[[ SUPPLIED DATA, beginning ]]

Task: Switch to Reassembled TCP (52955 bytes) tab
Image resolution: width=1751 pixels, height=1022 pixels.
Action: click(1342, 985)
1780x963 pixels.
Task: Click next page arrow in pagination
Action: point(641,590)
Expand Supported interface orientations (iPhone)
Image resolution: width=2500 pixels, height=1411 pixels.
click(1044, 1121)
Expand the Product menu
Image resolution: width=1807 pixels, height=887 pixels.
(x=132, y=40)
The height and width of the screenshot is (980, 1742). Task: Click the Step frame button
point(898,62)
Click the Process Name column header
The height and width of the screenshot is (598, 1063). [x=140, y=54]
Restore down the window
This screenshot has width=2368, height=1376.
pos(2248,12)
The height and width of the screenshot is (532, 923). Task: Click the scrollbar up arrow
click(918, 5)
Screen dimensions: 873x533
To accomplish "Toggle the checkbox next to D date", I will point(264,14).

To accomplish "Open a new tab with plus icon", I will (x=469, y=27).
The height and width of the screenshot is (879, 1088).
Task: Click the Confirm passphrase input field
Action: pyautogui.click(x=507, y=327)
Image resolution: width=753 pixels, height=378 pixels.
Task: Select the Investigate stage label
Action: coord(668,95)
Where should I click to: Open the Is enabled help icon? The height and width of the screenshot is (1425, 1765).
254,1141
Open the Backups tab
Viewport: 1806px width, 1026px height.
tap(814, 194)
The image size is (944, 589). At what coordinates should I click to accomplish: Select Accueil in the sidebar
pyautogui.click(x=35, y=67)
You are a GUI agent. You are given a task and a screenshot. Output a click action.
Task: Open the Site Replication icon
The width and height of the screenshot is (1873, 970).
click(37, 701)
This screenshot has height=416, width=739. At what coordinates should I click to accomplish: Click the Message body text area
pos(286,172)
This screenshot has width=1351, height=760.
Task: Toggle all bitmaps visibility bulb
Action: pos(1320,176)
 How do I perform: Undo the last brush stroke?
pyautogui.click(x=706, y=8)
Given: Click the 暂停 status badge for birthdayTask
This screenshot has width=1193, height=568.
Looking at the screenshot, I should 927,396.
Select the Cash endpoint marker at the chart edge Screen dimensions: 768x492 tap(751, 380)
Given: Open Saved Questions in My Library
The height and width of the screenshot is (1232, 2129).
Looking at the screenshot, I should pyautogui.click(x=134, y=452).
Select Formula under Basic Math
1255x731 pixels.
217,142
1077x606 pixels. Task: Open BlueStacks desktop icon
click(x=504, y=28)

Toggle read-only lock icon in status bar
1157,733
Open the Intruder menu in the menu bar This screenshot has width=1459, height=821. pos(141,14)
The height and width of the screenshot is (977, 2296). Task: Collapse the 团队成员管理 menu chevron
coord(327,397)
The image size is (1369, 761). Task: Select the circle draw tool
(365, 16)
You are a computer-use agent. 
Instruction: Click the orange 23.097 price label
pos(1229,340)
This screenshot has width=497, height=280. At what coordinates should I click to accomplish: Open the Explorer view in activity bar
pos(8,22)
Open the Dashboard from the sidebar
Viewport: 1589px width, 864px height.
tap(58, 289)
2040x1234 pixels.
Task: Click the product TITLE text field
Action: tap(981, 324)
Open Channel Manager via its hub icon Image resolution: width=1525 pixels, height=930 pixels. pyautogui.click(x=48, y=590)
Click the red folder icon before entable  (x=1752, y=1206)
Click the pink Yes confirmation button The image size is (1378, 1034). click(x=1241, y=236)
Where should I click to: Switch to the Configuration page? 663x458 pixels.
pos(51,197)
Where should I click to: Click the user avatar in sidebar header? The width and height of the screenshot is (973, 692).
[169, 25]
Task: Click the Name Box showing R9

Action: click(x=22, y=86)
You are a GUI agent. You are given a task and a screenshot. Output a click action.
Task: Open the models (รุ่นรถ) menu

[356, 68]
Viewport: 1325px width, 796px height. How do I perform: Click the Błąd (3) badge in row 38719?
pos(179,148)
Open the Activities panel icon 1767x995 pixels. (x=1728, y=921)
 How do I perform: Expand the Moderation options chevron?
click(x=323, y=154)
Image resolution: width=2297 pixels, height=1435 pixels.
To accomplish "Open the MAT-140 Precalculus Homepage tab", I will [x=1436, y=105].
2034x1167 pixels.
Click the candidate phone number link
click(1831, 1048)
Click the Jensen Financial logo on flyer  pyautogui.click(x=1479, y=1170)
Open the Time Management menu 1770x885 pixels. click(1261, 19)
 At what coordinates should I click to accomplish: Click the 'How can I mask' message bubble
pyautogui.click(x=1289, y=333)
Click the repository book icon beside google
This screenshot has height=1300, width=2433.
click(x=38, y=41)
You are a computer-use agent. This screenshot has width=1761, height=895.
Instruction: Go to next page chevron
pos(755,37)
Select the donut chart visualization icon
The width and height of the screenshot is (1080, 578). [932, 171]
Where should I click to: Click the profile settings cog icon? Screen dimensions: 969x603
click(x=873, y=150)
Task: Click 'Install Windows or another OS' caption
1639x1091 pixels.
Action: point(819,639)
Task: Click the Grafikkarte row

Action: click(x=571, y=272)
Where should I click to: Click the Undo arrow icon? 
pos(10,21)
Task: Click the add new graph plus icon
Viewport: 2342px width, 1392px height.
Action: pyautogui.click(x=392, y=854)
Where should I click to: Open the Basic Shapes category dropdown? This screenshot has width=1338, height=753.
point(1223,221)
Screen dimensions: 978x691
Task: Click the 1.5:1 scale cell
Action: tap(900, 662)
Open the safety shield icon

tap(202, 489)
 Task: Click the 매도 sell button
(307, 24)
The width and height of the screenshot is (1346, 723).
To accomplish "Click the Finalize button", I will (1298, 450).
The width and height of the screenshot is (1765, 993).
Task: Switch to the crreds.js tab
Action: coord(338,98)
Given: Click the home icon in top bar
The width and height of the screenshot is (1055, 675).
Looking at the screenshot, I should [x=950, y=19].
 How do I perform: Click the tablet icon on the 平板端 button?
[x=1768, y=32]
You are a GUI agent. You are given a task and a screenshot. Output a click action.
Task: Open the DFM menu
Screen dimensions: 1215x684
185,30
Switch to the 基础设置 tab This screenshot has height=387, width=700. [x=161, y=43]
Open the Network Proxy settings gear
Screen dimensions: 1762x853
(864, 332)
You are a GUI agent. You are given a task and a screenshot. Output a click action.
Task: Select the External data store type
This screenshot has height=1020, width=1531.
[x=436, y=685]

[[ SUPPLIED DATA, end ]]

PROBLEM TO WORK ON: Repeat only the stretch of lines that begins at the line containing "Task: Open the DFM menu" and ends at the last line above, both included.

ANSWER SECTION:
Task: Open the DFM menu
Screen dimensions: 1215x684
185,30
Switch to the 基础设置 tab This screenshot has height=387, width=700. [x=161, y=43]
Open the Network Proxy settings gear
Screen dimensions: 1762x853
(864, 332)
You are a GUI agent. You are given a task and a screenshot. Output a click action.
Task: Select the External data store type
This screenshot has height=1020, width=1531.
[x=436, y=685]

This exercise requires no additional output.